(Beginning of Supplied records)

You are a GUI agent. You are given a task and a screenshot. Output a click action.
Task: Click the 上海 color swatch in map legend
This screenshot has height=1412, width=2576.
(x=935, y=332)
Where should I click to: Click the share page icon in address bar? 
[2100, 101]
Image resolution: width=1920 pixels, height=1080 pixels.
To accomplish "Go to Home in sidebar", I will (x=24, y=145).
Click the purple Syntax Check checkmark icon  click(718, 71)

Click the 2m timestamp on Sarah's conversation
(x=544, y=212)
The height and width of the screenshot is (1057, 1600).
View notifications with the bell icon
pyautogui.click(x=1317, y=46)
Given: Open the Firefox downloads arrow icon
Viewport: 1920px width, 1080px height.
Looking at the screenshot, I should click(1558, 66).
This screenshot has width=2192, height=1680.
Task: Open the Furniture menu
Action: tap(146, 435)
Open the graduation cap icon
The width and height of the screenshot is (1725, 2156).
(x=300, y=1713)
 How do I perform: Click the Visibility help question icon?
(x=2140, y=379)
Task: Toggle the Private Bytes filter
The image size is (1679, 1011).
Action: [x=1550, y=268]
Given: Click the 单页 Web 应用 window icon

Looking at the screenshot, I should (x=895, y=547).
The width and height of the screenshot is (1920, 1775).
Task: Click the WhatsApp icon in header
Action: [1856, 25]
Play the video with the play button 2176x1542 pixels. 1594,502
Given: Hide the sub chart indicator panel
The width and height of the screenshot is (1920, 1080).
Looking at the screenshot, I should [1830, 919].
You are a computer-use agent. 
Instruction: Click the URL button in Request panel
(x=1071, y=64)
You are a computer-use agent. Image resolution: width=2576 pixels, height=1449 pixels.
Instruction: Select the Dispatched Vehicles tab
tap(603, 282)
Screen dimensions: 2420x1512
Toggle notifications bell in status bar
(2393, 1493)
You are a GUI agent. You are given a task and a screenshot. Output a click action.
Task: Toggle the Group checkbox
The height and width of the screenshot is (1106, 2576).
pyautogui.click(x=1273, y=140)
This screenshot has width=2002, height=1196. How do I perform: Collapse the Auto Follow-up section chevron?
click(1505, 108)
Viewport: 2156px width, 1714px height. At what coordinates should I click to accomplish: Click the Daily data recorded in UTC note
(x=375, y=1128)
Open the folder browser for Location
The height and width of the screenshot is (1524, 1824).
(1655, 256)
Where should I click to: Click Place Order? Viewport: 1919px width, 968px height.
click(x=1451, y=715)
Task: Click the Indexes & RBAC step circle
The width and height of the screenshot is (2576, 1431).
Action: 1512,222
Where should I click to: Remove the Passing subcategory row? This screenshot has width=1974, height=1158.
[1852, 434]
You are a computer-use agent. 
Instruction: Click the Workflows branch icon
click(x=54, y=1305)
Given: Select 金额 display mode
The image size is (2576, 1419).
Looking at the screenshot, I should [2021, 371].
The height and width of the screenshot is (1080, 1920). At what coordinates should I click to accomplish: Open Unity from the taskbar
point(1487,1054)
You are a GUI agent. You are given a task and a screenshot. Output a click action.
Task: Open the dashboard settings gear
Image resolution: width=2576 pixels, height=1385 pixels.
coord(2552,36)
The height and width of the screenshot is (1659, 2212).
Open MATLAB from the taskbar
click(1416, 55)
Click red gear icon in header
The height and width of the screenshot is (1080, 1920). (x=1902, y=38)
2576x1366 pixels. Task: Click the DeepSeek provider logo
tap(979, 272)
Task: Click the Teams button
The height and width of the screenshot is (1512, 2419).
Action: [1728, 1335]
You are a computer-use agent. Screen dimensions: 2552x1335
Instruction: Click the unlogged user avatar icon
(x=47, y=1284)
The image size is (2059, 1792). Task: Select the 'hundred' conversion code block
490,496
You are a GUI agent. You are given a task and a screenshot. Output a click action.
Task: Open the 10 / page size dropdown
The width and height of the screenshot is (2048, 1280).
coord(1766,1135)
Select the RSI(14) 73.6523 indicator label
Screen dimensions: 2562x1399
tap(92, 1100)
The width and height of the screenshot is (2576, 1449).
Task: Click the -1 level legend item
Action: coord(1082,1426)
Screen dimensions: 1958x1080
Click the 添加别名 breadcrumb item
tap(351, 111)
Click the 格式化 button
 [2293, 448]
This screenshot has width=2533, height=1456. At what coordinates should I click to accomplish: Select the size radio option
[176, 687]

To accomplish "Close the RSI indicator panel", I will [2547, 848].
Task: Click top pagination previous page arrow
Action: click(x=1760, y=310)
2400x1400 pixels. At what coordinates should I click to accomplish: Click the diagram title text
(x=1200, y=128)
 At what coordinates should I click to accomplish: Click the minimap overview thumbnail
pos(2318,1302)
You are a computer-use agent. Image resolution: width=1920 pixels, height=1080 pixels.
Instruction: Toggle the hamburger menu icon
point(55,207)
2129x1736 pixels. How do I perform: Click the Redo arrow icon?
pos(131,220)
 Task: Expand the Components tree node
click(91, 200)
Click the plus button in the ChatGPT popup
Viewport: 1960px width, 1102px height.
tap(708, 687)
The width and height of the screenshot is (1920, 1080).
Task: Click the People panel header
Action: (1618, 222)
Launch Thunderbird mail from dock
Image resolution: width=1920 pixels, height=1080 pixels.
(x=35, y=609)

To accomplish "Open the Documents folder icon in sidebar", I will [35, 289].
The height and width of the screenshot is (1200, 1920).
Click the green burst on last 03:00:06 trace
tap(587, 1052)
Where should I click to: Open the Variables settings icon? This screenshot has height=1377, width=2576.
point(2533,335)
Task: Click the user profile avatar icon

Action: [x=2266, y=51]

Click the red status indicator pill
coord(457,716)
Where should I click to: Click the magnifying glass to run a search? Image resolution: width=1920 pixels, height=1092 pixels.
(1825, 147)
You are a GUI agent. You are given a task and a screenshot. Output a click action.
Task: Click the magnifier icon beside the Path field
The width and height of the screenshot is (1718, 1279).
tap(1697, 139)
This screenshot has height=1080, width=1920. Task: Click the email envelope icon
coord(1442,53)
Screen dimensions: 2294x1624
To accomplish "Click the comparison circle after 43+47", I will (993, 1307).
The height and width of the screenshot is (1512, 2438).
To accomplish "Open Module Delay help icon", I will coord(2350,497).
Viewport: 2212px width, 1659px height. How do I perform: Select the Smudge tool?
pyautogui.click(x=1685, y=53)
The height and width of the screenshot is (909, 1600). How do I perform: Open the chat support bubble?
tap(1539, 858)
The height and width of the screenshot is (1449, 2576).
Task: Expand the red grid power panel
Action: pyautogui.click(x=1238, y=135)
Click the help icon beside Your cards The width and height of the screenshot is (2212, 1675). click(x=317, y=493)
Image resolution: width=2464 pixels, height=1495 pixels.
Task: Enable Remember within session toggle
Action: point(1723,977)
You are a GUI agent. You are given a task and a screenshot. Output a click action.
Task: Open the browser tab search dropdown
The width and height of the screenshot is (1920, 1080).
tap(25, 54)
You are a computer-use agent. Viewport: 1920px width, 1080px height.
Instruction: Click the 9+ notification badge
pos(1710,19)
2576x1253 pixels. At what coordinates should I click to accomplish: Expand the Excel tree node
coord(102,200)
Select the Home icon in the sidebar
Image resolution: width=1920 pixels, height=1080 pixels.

(End of Supplied records)

To do »
After reading the data above, return it verbatim in full.

Task solution »
You are a GUI agent. You are given a task and a screenshot. Output a click action.
Task: Click the 上海 color swatch in map legend
This screenshot has height=1412, width=2576.
(x=935, y=332)
Where should I click to: Click the share page icon in address bar? 
[2100, 101]
Image resolution: width=1920 pixels, height=1080 pixels.
To accomplish "Go to Home in sidebar", I will (x=24, y=145).
Click the purple Syntax Check checkmark icon  click(718, 71)

Click the 2m timestamp on Sarah's conversation
(x=544, y=212)
The height and width of the screenshot is (1057, 1600).
View notifications with the bell icon
pyautogui.click(x=1317, y=46)
Given: Open the Firefox downloads arrow icon
Viewport: 1920px width, 1080px height.
Looking at the screenshot, I should click(1558, 66).
This screenshot has width=2192, height=1680.
Task: Open the Furniture menu
Action: tap(146, 435)
Open the graduation cap icon
The width and height of the screenshot is (1725, 2156).
(x=300, y=1713)
 How do I perform: Click the Visibility help question icon?
(x=2140, y=379)
Task: Toggle the Private Bytes filter
The image size is (1679, 1011).
Action: [x=1550, y=268]
Given: Click the 单页 Web 应用 window icon

Looking at the screenshot, I should (x=895, y=547).
The width and height of the screenshot is (1920, 1775).
Task: Click the WhatsApp icon in header
Action: [1856, 25]
Play the video with the play button 2176x1542 pixels. 1594,502
Given: Hide the sub chart indicator panel
The width and height of the screenshot is (1920, 1080).
Looking at the screenshot, I should [1830, 919].
You are a computer-use agent. 
Instruction: Click the URL button in Request panel
(x=1071, y=64)
You are a computer-use agent. Image resolution: width=2576 pixels, height=1449 pixels.
Instruction: Select the Dispatched Vehicles tab
tap(603, 282)
Screen dimensions: 2420x1512
Toggle notifications bell in status bar
(2393, 1493)
You are a GUI agent. You are given a task and a screenshot. Output a click action.
Task: Toggle the Group checkbox
The height and width of the screenshot is (1106, 2576).
pyautogui.click(x=1273, y=140)
This screenshot has width=2002, height=1196. How do I perform: Collapse the Auto Follow-up section chevron?
click(1505, 108)
Viewport: 2156px width, 1714px height. At what coordinates should I click to accomplish: Click the Daily data recorded in UTC note
(x=375, y=1128)
Open the folder browser for Location
The height and width of the screenshot is (1524, 1824).
(1655, 256)
Where should I click to: Click Place Order? Viewport: 1919px width, 968px height.
click(x=1451, y=715)
Task: Click the Indexes & RBAC step circle
The width and height of the screenshot is (2576, 1431).
Action: 1512,222
Where should I click to: Remove the Passing subcategory row? This screenshot has width=1974, height=1158.
[1852, 434]
You are a computer-use agent. 
Instruction: Click the Workflows branch icon
click(x=54, y=1305)
Given: Select 金额 display mode
The image size is (2576, 1419).
Looking at the screenshot, I should [2021, 371].
The height and width of the screenshot is (1080, 1920). At what coordinates should I click to accomplish: Open Unity from the taskbar
point(1487,1054)
You are a GUI agent. You are given a task and a screenshot. Output a click action.
Task: Open the dashboard settings gear
Image resolution: width=2576 pixels, height=1385 pixels.
coord(2552,36)
The height and width of the screenshot is (1659, 2212).
Open MATLAB from the taskbar
click(1416, 55)
Click red gear icon in header
The height and width of the screenshot is (1080, 1920). (x=1902, y=38)
2576x1366 pixels. Task: Click the DeepSeek provider logo
tap(979, 272)
Task: Click the Teams button
The height and width of the screenshot is (1512, 2419).
Action: [1728, 1335]
You are a computer-use agent. Screen dimensions: 2552x1335
Instruction: Click the unlogged user avatar icon
(x=47, y=1284)
The image size is (2059, 1792). Task: Select the 'hundred' conversion code block
490,496
You are a GUI agent. You are given a task and a screenshot. Output a click action.
Task: Open the 10 / page size dropdown
The width and height of the screenshot is (2048, 1280).
coord(1766,1135)
Select the RSI(14) 73.6523 indicator label
Screen dimensions: 2562x1399
tap(92, 1100)
The width and height of the screenshot is (2576, 1449).
Task: Click the -1 level legend item
Action: coord(1082,1426)
Screen dimensions: 1958x1080
Click the 添加别名 breadcrumb item
tap(351, 111)
Click the 格式化 button
 [2293, 448]
This screenshot has width=2533, height=1456. At what coordinates should I click to accomplish: Select the size radio option
[176, 687]

To accomplish "Close the RSI indicator panel", I will [2547, 848].
Task: Click top pagination previous page arrow
Action: click(x=1760, y=310)
2400x1400 pixels. At what coordinates should I click to accomplish: Click the diagram title text
(x=1200, y=128)
 At what coordinates should I click to accomplish: Click the minimap overview thumbnail
pos(2318,1302)
You are a computer-use agent. Image resolution: width=1920 pixels, height=1080 pixels.
Instruction: Toggle the hamburger menu icon
point(55,207)
2129x1736 pixels. How do I perform: Click the Redo arrow icon?
pos(131,220)
 Task: Expand the Components tree node
click(91, 200)
Click the plus button in the ChatGPT popup
Viewport: 1960px width, 1102px height.
tap(708, 687)
The width and height of the screenshot is (1920, 1080).
Task: Click the People panel header
Action: (1618, 222)
Launch Thunderbird mail from dock
Image resolution: width=1920 pixels, height=1080 pixels.
(x=35, y=609)

To accomplish "Open the Documents folder icon in sidebar", I will [35, 289].
The height and width of the screenshot is (1200, 1920).
Click the green burst on last 03:00:06 trace
tap(587, 1052)
Where should I click to: Open the Variables settings icon? This screenshot has height=1377, width=2576.
point(2533,335)
Task: Click the user profile avatar icon

Action: [x=2266, y=51]

Click the red status indicator pill
coord(457,716)
Where should I click to: Click the magnifying glass to run a search? Image resolution: width=1920 pixels, height=1092 pixels.
(1825, 147)
You are a GUI agent. You are given a task and a screenshot. Output a click action.
Task: Click the magnifier icon beside the Path field
The width and height of the screenshot is (1718, 1279).
tap(1697, 139)
This screenshot has height=1080, width=1920. Task: Click the email envelope icon
coord(1442,53)
Screen dimensions: 2294x1624
To accomplish "Click the comparison circle after 43+47", I will (993, 1307).
The height and width of the screenshot is (1512, 2438).
To accomplish "Open Module Delay help icon", I will coord(2350,497).
Viewport: 2212px width, 1659px height. How do I perform: Select the Smudge tool?
pyautogui.click(x=1685, y=53)
The height and width of the screenshot is (909, 1600). How do I perform: Open the chat support bubble?
tap(1539, 858)
The height and width of the screenshot is (1449, 2576).
Task: Expand the red grid power panel
Action: pyautogui.click(x=1238, y=135)
Click the help icon beside Your cards The width and height of the screenshot is (2212, 1675). click(x=317, y=493)
Image resolution: width=2464 pixels, height=1495 pixels.
Task: Enable Remember within session toggle
Action: point(1723,977)
You are a GUI agent. You are given a task and a screenshot. Output a click action.
Task: Open the browser tab search dropdown
The width and height of the screenshot is (1920, 1080).
tap(25, 54)
You are a computer-use agent. Viewport: 1920px width, 1080px height.
Instruction: Click the 9+ notification badge
pos(1710,19)
2576x1253 pixels. At what coordinates should I click to accomplish: Expand the Excel tree node
coord(102,200)
Select the Home icon in the sidebar
Image resolution: width=1920 pixels, height=1080 pixels.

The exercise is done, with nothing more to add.